**Task statement**
Could you copy out all of these lines word for word, leaving the pictures out?

Pointing records for screenshots and pages
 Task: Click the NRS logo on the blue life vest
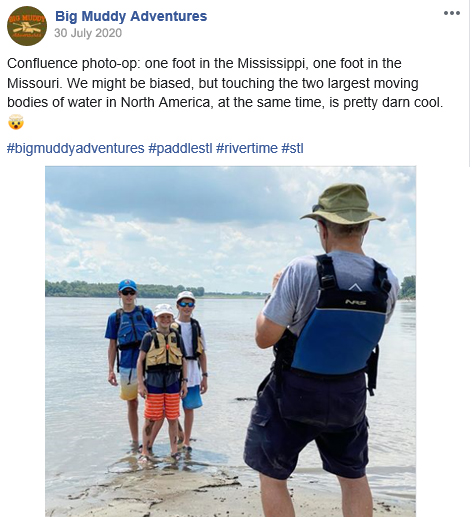pyautogui.click(x=355, y=302)
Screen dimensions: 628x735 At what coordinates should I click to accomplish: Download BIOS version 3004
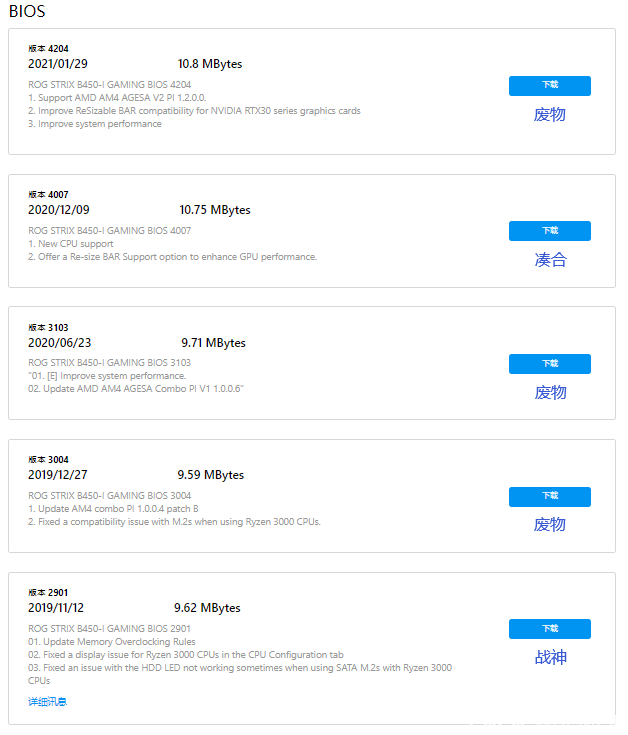pos(549,496)
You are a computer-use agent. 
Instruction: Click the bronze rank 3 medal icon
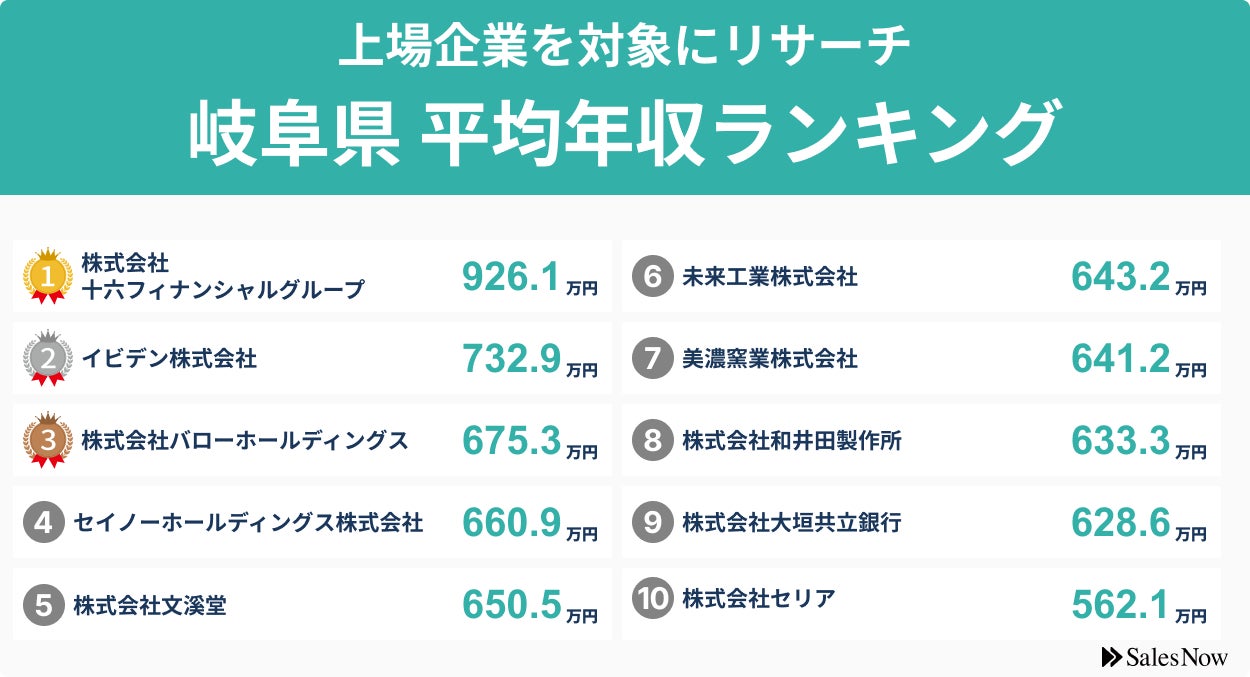click(47, 440)
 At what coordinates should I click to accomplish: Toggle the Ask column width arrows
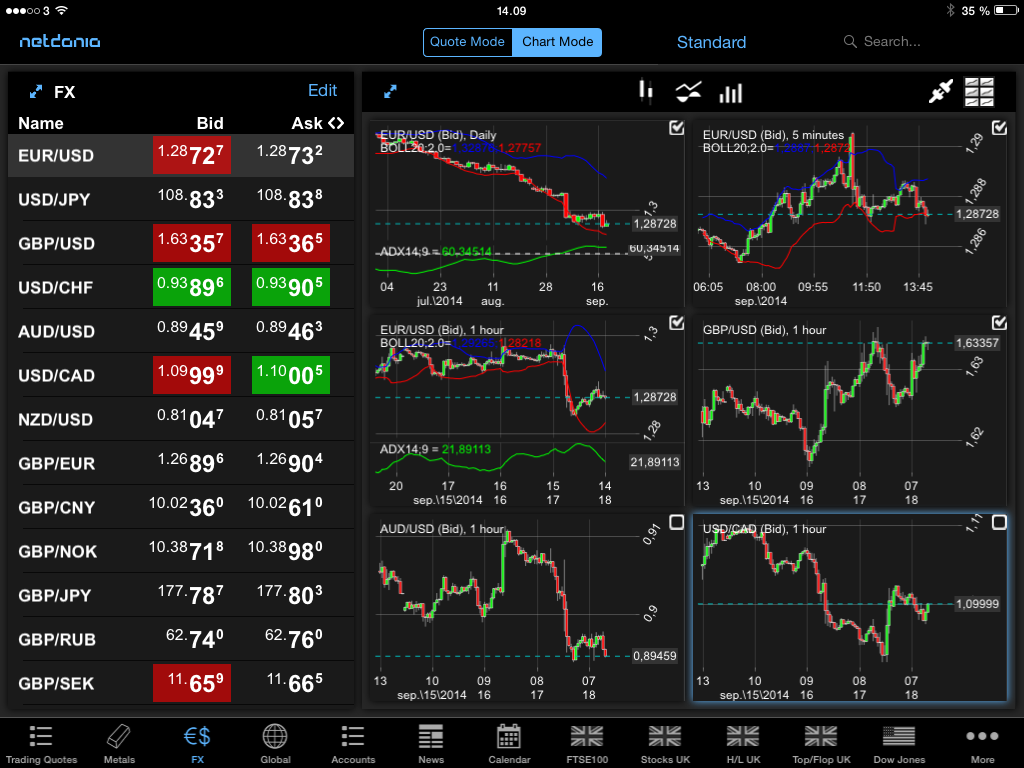pyautogui.click(x=336, y=123)
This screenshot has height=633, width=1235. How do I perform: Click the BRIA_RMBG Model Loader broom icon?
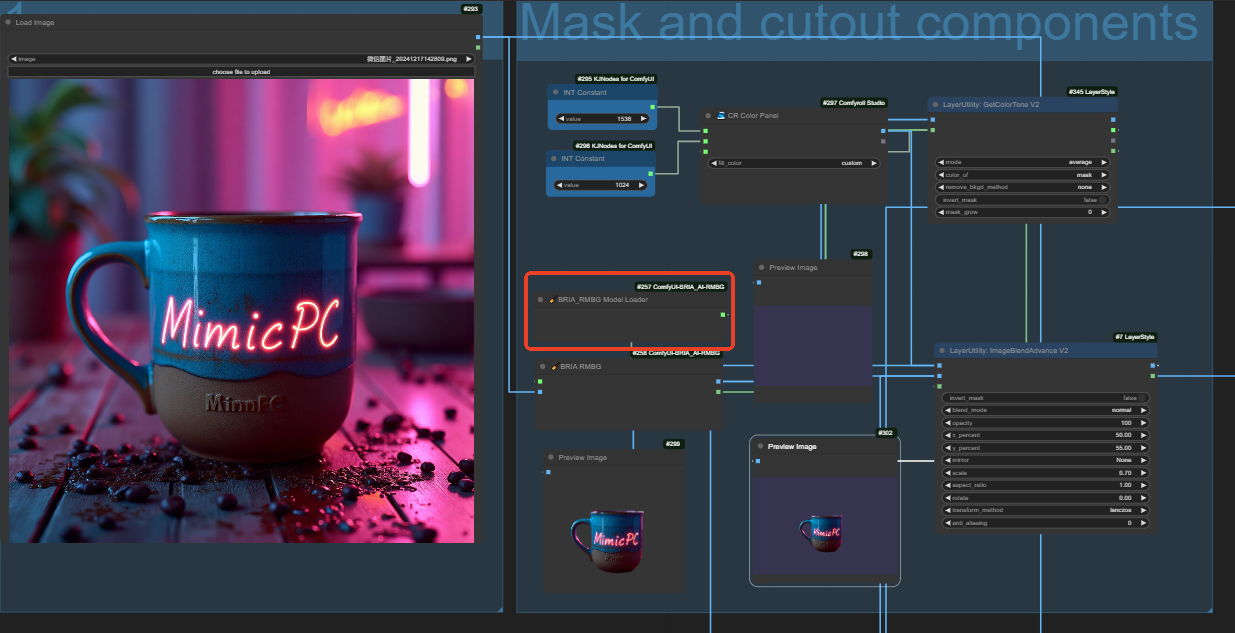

**Answer to this exercise**
 Task: Click the NRS logo on the blue life vest
pyautogui.click(x=355, y=302)
Screen dimensions: 628x735 At what coordinates should I click to accomplish: Download BIOS version 3004
pos(549,496)
You are a computer-use agent. 
Instruction: Click the bronze rank 3 medal icon
click(47, 440)
 At what coordinates should I click to accomplish: Toggle the Ask column width arrows
pyautogui.click(x=336, y=123)
This screenshot has height=633, width=1235. How do I perform: Click the BRIA_RMBG Model Loader broom icon?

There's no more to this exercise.